[Word and element pointing entries]
|---|
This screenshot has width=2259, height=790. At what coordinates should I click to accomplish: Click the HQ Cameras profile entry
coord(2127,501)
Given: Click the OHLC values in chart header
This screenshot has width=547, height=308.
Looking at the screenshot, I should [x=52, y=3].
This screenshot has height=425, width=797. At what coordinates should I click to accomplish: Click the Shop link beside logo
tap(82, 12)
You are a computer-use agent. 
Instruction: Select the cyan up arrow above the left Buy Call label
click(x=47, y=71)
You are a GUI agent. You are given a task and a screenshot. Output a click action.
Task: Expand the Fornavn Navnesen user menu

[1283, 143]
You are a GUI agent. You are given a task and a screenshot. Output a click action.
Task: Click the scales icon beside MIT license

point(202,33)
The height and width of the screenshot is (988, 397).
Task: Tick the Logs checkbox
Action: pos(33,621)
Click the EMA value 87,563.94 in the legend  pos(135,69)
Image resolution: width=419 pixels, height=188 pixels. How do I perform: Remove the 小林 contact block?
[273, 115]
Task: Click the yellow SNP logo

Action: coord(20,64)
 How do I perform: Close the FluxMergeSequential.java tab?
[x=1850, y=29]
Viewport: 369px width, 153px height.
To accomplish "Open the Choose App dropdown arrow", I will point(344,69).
|---|
What the task asks
Rewrite all of the records above so that "GUI agent" becomes "interface agent" everywhere, with nothing else altered.

Exercise result
This screenshot has width=2259, height=790. At what coordinates should I click to accomplish: Click the HQ Cameras profile entry
coord(2127,501)
Given: Click the OHLC values in chart header
This screenshot has width=547, height=308.
Looking at the screenshot, I should [x=52, y=3].
This screenshot has height=425, width=797. At what coordinates should I click to accomplish: Click the Shop link beside logo
tap(82, 12)
You are a computer-use agent. 
Instruction: Select the cyan up arrow above the left Buy Call label
click(x=47, y=71)
You are a interface agent. You are given a task and a screenshot. Output a click action.
Task: Expand the Fornavn Navnesen user menu

[1283, 143]
You are a interface agent. You are given a task and a screenshot. Output a click action.
Task: Click the scales icon beside MIT license

point(202,33)
The height and width of the screenshot is (988, 397).
Task: Tick the Logs checkbox
Action: pos(33,621)
Click the EMA value 87,563.94 in the legend  pos(135,69)
Image resolution: width=419 pixels, height=188 pixels. How do I perform: Remove the 小林 contact block?
[273, 115]
Task: Click the yellow SNP logo

Action: coord(20,64)
 How do I perform: Close the FluxMergeSequential.java tab?
[x=1850, y=29]
Viewport: 369px width, 153px height.
To accomplish "Open the Choose App dropdown arrow", I will point(344,69).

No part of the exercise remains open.